- [Acciones requeridas]
1) Actualiza la parte del texto sobre el auxilio de Bilbao que abre con las palabras "(1) Véase el" y cierra con "orillas del Nervión.", y pon "ciudad" en lugar de "villa".
2) Indica si cada afirmación coincide con el texto sobre el auxilio de Bilbao. Responde sí o no y cita las palabras del texto que lo deciden.
(a) Los carlistas se retiraron al acercarse el ejército.
(b) Los generales que marcharon sobre Bilbao actuaron con órdenes terminantes del gobierno.
(c) Fueron diecisiete los batallones de la reina que entraron en la villa.
3) Enumera todas las personas que el texto sobre el auxilio de Bilbao nombra por su nombre.

[Texto de lectura]

El acta de los generales que patrióticamente decidieron acudir en auxilio de Bilbao, sin órdenes terminantes del gobierno ni del general en jefe para ejecutar tan importante movimiento, es un documento de tan señalada importancia histórica, que no puede menos de ser contado entre los más señalados hechos del reinado de doña Isabel (1).

El ejército siguió su marcha sobre Bilbao y los carlistas se retiraron á su aproximación, como lo habrían hecho mucho antes si Valdés hubiese obrado con la decisión que, menos obligado á mostrarla y cargando con mucha mayor responsabilidad, adoptó La Hera y los generales que resolvieron la marcha sobre Bilbao.

(1) Véase el documento núm. I.

La esforzada villa vió entrar el 1.o de julio en sus muros tintos con la sangre de sus valientes hijos y entre las aclamaciones de un pueblo agra decido diez y siete batallones de la reina, á los que acompañaron ó siguieron igual o superior número que fueron sucesivamente aproximándose á las orillas del Nervión.

[/Texto de lectura]
[Datos sin procesar]

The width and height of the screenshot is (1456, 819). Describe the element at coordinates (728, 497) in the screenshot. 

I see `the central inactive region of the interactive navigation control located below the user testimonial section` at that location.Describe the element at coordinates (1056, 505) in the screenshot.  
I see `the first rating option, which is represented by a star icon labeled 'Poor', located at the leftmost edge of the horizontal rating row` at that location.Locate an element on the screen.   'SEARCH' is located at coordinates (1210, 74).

[/Datos sin procesar]
[Datos sin procesar]

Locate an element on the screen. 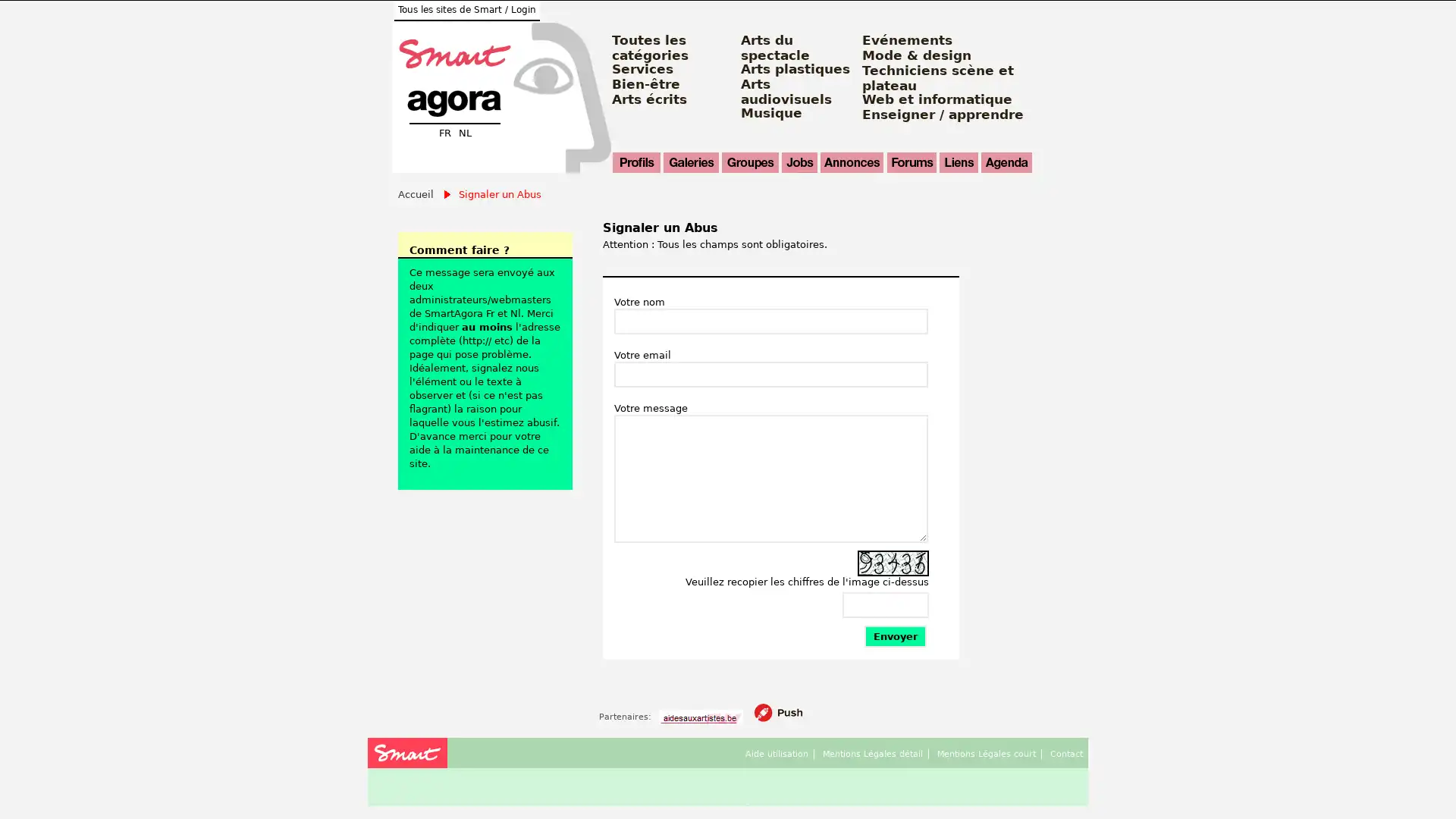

[/Datos sin procesar]

- [Respuestas en orden]
1)
(1) Véase el documento núm. I.

La esforzada ciudad vió entrar el 1.o de julio en sus muros tintos con la sangre de sus valientes hijos y entre las aclamaciones de un pueblo agra decido diez y siete batallones de la reina, á los que acompañaron ó siguieron igual o superior número que fueron sucesivamente aproximándose á las orillas del Nervión.

2)
(a) Sí: "los carlistas se retiraron á su aproximación".
(b) No: "sin órdenes terminantes del gobierno ni del general en jefe".
(c) Sí: "diez y siete batallones de la reina".

3) doña Isabel; Valdés; La Hera